Тем меньше удивления вызывает то, что Д-503 и его сограждане по утопии ведут себя так, будто они в некотором роде мертвы, – они не выглядят живыми, дышащими людьми. Одно из достижений Замятина в изображении Д-503 состоит в том, что, взяв на себя большой риск нарисовать такого двумерного персонажа, он постепенно возвращает главного героя к жизни. Возрождение начинается, когда Д-503 впервые осознает, что ему свойственны сновидения, иррациональные ассоциации и навязчивые состояния, то есть что у него есть подсознание. Вопрос о том, способны ли Единое Государство и законопослушные нумера, подобные Д-503, справляться со спонтанно возникающими психическими явлениями, вскоре становится главным предметом сюжетного интереса. Д-503 неоднократно высказывает желание мыслить рационально; любое проявление бессознательного выводит его из себя. Хотя он признает, что когда-то сны считались нормальным явлением, теперь он видит в них симптом серьезного психического заболевания. Герой так расстроен, что в конце концов обращается за медицинской помощью, пусть даже это грозит удалением фантазии, процедурой, которую ему насильственно навязывают в конце романа. Он все больше и больше думает о психологии, о том, что голова похожа на дом или ядро огненной планеты, о том, что там, внутри.
По мере того как Д-503 теряет и ослабляет контроль над собственным мыслительным процессом, его внутренний опыт начинает напоминать опыт читателя. Это не всегда приятно: Замятин заставляет главного героя испытывать все больше страданий и неудобств. Таким образом, книга затрагивает в нас и мазохистскую струну, а вскоре и вовсе становится для читателя альтернативной, воображаемой жизнью и овладевает его мыслями, поскольку реальный психологический процесс берет верх над утопическим и спекулятивным, и мы обнаруживаем, что у нас в руках превосходный психологический роман. Все эти события ведут к рождению неуправляемого сознания, совсем не подходящего для Единого Государства.
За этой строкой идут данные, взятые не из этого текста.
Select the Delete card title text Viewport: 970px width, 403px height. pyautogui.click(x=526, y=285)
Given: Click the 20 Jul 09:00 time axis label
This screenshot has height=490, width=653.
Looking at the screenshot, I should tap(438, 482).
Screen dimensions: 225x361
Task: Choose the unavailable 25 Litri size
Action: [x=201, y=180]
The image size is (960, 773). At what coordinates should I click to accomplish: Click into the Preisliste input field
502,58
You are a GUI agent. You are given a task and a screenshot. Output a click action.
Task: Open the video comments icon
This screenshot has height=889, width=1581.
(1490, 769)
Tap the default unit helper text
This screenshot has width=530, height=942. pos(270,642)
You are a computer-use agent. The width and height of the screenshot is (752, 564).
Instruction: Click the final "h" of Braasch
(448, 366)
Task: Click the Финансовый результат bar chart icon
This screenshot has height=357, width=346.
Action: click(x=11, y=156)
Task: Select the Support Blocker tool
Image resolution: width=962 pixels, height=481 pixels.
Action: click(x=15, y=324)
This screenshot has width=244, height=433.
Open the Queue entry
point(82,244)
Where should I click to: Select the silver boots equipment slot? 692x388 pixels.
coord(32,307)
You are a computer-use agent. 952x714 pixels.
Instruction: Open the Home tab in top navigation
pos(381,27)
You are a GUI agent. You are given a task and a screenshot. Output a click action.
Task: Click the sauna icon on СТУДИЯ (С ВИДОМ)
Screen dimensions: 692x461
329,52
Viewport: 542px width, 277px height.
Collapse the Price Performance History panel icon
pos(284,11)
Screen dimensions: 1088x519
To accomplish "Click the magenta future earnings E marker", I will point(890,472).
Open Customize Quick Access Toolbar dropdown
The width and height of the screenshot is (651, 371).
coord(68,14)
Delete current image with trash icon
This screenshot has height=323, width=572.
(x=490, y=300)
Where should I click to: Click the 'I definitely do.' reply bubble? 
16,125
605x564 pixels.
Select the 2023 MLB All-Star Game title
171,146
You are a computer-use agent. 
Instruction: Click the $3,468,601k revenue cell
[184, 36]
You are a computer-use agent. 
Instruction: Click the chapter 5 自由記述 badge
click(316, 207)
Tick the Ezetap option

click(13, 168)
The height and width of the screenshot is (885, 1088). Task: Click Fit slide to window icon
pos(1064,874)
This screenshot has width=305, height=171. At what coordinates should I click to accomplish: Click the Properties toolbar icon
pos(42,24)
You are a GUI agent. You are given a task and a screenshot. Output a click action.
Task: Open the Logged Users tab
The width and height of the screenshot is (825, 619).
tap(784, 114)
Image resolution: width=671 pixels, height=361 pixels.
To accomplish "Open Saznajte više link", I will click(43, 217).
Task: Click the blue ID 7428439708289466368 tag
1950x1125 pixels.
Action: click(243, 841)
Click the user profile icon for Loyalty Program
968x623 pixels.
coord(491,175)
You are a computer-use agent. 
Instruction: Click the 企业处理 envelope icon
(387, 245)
«Мы», конечно же, первая великая констатация подавления свободы мысли, которое вскоре после написания романа в 1920 году на десятилетия стало главной и отвратительной чертой тоталитарных режимов. Здесь предвосхищена та распространенная форма культа личности, при которой политический лидер буквально обожествляется – так в нашу эпоху возродилось божественное право королей, только теперь оно определялось не династически. Благодаря государственной политике у нумеров попросту не возникает вопроса, на самом ли деле их государство – «величайшая и разумнейшая во всей истории цивилизация» [292], математически совершенная, неприступная для любой оппозиции и несущая в себе неизбежное политическое будущее всей Вселенной. То, что на самом деле Единое Государство всеми этими достоинствами не обладает, подтверждается событиями романа, особенно восстанием Мефи в конце, но для многих истинно верующих нумеров это мало что меняет. Степень их заблуждения говорит о том, насколько мощно действуют процессы внутреннего угнетения и наделения харизмой, особенно когда одно сочетается с другим. Все их убеждения основаны на простом самообмане – это становится ясно сразу после взрыва Зеленой Стены, когда социальный порядок на глазах рассыпается, а большая часть населения, можно сказать, «просыпается». Д-503 в шоке, когда повсюду видит повсеместное противозаконное поведение его сограждан, вплоть до открытого совокупления, – но мы-то должны были это предвидеть. Режим мог так долго властвовать над их сознанием всего лишь из-за серьезных, но вполне обычных ошибок в суждениях.
Единое Государство, как и диктатуры в реальной жизни, умело пользуется склонностью людей позволять другим думать за них. В процессе идеологической обработки Д-503 заучивает сонет о равенстве 2 × 2 = 4. Это очень точное метонимическое обозначение способа, которым Единое Государство высчитывает человеческое поведение: подавление самостоятельной мысли. В контексте «Записок из подполья» 2 × 2 = 4 для героя Достоевского означает «довершение» человека, остановку мышления и в конечном счете «начало смерти»:
После дважды двух уж, разумеется, ничего не останется, не только делать, но даже и узнавать. Все, что тогда можно будет, это – заткнуть свои пять чувств и погрузиться в созерцание. Ну, а при сознании хоть и тот же результат выходит, то есть тоже будет нечего делать, но по крайней мере самого себя иногда можно посечь, а это все-таки подживляет [Достоевский 1973: 119].